Number of lines with "title" in the data: give that figure by itself.

• • • •

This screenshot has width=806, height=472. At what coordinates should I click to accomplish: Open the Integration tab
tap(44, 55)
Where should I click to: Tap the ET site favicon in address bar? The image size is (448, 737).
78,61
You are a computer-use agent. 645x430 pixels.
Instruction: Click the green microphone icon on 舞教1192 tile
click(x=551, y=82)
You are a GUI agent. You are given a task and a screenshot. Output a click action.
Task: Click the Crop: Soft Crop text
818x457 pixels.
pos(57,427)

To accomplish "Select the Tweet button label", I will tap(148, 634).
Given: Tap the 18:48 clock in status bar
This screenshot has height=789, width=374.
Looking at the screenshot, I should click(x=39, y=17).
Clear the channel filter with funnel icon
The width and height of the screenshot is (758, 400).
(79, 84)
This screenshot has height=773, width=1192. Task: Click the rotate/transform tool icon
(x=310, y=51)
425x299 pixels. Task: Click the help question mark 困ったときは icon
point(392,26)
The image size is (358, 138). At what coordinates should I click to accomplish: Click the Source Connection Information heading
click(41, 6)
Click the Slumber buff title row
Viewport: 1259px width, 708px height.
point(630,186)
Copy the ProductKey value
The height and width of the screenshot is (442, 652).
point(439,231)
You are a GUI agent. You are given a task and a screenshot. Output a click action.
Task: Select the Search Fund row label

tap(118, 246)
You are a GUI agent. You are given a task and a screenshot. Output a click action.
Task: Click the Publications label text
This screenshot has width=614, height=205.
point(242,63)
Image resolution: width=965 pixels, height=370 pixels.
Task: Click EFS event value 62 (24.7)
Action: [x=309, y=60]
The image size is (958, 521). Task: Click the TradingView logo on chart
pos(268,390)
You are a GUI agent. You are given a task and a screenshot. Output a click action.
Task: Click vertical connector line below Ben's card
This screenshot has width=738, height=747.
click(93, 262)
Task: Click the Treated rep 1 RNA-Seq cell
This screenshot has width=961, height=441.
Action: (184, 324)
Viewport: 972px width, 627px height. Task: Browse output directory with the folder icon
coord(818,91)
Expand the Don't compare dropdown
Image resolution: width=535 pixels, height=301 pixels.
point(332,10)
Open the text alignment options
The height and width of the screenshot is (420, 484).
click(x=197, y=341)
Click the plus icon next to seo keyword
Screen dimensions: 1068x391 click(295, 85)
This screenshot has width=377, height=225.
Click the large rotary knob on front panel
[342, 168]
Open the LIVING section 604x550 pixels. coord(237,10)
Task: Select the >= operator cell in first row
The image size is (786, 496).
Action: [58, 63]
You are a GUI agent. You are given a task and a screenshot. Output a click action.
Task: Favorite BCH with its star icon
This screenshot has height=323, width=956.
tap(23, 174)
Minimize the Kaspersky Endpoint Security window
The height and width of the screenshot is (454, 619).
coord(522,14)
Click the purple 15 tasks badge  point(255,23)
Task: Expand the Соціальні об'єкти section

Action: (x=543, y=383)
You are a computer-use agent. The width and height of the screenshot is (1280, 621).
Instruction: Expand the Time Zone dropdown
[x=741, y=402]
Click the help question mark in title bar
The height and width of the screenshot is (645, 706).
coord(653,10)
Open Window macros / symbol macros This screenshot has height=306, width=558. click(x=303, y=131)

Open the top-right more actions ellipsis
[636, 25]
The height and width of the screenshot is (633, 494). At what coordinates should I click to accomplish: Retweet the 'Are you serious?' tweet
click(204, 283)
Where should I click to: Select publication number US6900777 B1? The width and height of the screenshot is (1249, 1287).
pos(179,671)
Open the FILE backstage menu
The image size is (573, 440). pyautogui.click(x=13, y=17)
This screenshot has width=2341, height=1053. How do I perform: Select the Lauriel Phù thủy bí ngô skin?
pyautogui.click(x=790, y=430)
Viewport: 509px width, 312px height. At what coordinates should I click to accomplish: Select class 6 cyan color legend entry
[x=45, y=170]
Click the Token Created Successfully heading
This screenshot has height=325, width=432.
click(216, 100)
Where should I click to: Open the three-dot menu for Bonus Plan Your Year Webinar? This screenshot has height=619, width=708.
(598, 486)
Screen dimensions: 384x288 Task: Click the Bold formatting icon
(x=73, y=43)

• • • •

* Task output
2